Text extract.
>>>

SONG: The student population of SMK Katibas, 45-minute drive on a bumpy road or an hour boat ride from this small riverine town in the central region, has shrunk from 350 to about 20 since April 24, the day the last of four generators that provided power to the school broke down.

Now the picturesque boarding school, which caters for the youths of the more than 100 longhouses along Katibas River and its tributaries, is plunged into total darkness at sundown and hot and stuffy in the daytime as the lights and fans cannot work.

However, darkness and heat are the lesser of the problems paralyzing the school because without proper pumps drawing water from the Katibas River to the school, the whole school cannot work.

As a result, the toilets cannot be flushed, and there is no water for bathing and cooking.

The 40 teachers and the 20 day students who can afford to commute daily by longboats have to collect water from the river and store it in containers and tanks for their daily use.

The students and teachers of the school could still cope with frequent power breakdowns in the past but with all four generators broken down, the situation is untenable.

Ganging (right) and Lily (second left) speaking to The Borneo Post at Rumah Pilai, Ng Miau, Katibas.

Among those who were forced to stop schooling and go back to their longhouses is Form 4 student Adriana Ganging Ujang from Rumah Pilai Lasah, Ng Miau, which is a settlement of three longhouses barely a five-minute boat ride away from the school.

“The lack of power supply and water has forced many students like me to go back home because there is no water to flush the toilet and the classroom is just too hot and unbearable.

“And the cook can’t prepare meals for us if we stay at the dormitory,” Ganging told The Borneo Post yesterday.

<<<

Source material.
>>>

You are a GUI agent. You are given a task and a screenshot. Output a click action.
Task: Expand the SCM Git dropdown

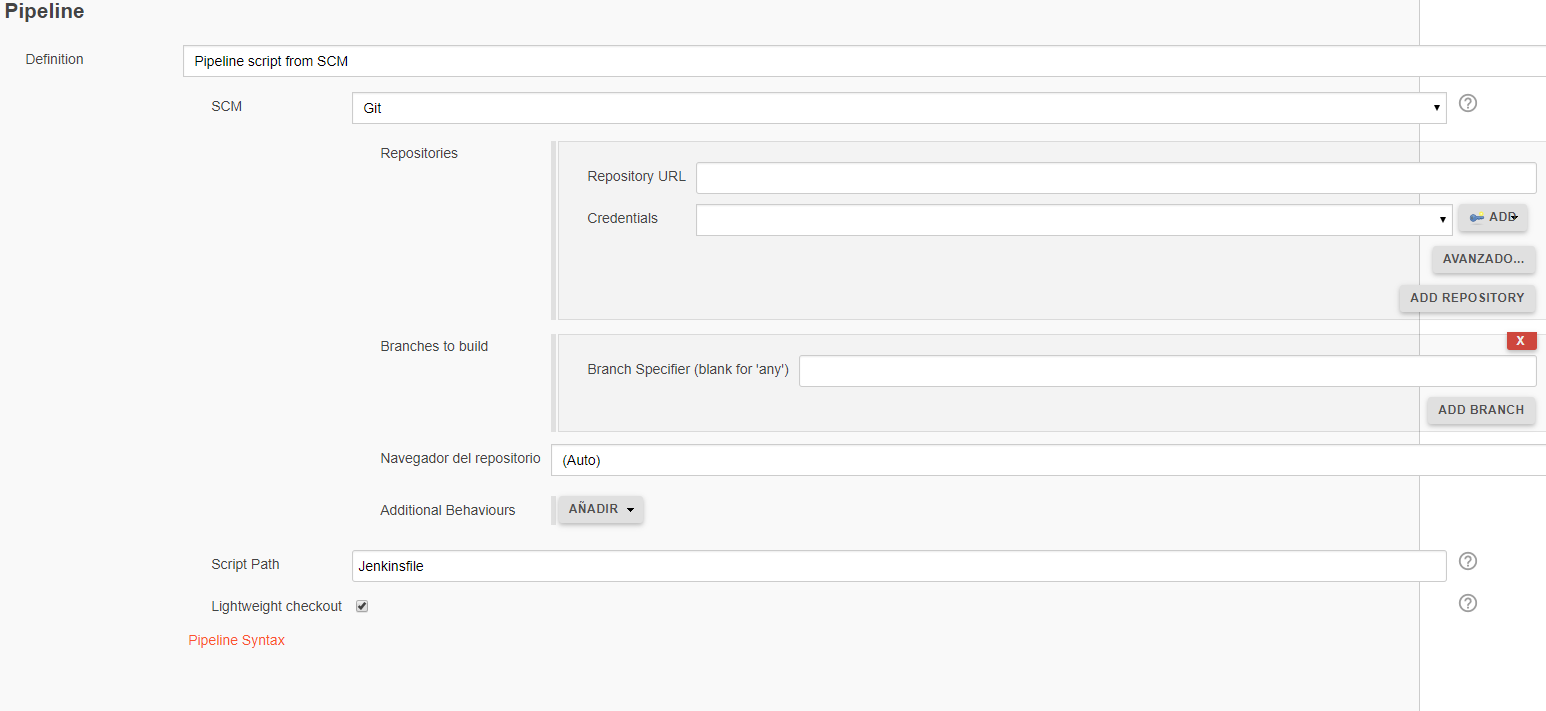click(898, 108)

<<<

Task requirements.
A - Decide whether each statement agrees with the article on SMK Katibas, answering yes or no and quoting the deciding words: (i) The school's student population fell from 350 to about 20. (ii) The school had three generators. (iii) The day students travel to school by bus.
B - Write what comes next in the article on SMK Katibas, starting after its final sentence.
None of the lines are needed here.

The responses.
A -
(i) Yes: "has shrunk from 350 to about 20 since April 24"
(ii) No: "the last of four generators that provided power to the school broke down"
(iii) No: "the 20 day students who can afford to commute daily by longboats"

B -
However, Ganging is worried about missing the upcoming school examination, starting next Monday.

“I want to do well to fulfill my dream to be a cartoonist, and I need to have a good result to achieve my ambition,” she said.

Ironically, the solution to the lack of power to the school is surprisingly simple.

Another resident of the 19-door Rumah Pilai Lasah, Lily Lanyau, 37, whose Form 1 daughter remained at the school, said her longhouse had electricity supply from Sesco and is just three kilometres from the school.

“All it needs is to have road connecting my longhouse to the school so that Sesco can connect the school to the grid. “So, on behalf of the students, I am appealing to the relevant authorities to fix the generators soonest possible. But for long term solution, the school should be linked by road and the electricity supply should be connected to the grid system,” said Lily.

Longhouse headman Philip Geliga, 50, said SMK Katibas was vital for the future of the youths in the area.

“This is the only secondary school and the only hope for our children to be educated. It is really our hope that the school could function again so that lessons will not be interrupted,” he said.